*ASSIGNMENT*:
State the number of lines with "Trump" in the listing, leaving out everything else.

*SUPPLIED RECORDS*:

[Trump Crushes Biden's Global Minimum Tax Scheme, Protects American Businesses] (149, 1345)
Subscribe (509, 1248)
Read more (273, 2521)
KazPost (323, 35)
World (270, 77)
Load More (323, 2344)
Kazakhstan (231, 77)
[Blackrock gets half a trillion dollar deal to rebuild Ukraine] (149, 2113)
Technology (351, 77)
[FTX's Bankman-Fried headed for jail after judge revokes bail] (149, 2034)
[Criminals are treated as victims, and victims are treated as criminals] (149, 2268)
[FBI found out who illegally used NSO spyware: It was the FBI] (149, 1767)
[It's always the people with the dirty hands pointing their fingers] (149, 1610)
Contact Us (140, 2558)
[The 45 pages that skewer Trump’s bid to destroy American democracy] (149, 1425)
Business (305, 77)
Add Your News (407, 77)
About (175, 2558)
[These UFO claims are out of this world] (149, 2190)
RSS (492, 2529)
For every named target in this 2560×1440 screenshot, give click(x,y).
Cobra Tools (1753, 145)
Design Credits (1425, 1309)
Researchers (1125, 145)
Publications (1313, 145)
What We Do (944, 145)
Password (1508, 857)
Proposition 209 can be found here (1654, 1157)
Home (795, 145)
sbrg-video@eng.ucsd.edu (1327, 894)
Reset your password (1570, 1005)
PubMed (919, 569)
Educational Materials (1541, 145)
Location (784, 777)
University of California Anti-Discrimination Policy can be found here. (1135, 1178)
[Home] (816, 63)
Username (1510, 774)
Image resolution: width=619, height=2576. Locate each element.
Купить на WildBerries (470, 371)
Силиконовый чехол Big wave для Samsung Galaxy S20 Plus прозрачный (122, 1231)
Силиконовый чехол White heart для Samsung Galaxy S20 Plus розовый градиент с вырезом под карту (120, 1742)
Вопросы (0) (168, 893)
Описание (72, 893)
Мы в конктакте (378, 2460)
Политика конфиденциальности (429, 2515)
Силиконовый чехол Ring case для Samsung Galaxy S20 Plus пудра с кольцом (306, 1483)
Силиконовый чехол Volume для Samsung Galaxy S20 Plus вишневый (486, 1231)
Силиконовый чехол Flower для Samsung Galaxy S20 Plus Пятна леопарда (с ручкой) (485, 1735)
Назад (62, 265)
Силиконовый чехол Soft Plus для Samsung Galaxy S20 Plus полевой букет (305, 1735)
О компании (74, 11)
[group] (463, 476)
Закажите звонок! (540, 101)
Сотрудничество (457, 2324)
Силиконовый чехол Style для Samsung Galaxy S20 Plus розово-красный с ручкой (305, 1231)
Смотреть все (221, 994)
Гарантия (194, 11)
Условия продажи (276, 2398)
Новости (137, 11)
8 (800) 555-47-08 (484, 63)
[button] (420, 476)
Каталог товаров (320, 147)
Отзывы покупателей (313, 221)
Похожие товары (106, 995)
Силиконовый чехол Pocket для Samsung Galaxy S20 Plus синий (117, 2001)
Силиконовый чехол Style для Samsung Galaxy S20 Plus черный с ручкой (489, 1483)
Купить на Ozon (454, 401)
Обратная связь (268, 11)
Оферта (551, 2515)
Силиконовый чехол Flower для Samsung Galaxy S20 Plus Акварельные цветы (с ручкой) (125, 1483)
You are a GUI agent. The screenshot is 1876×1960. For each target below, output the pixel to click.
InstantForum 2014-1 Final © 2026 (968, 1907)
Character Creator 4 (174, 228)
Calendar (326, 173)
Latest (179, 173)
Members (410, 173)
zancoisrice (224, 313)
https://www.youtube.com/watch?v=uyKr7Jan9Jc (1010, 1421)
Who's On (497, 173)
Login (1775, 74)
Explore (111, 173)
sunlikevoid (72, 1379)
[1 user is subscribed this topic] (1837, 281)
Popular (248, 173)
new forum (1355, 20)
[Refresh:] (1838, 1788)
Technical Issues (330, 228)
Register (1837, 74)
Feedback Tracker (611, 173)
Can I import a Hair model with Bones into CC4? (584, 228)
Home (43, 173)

*WRITTEN REPLY*:
2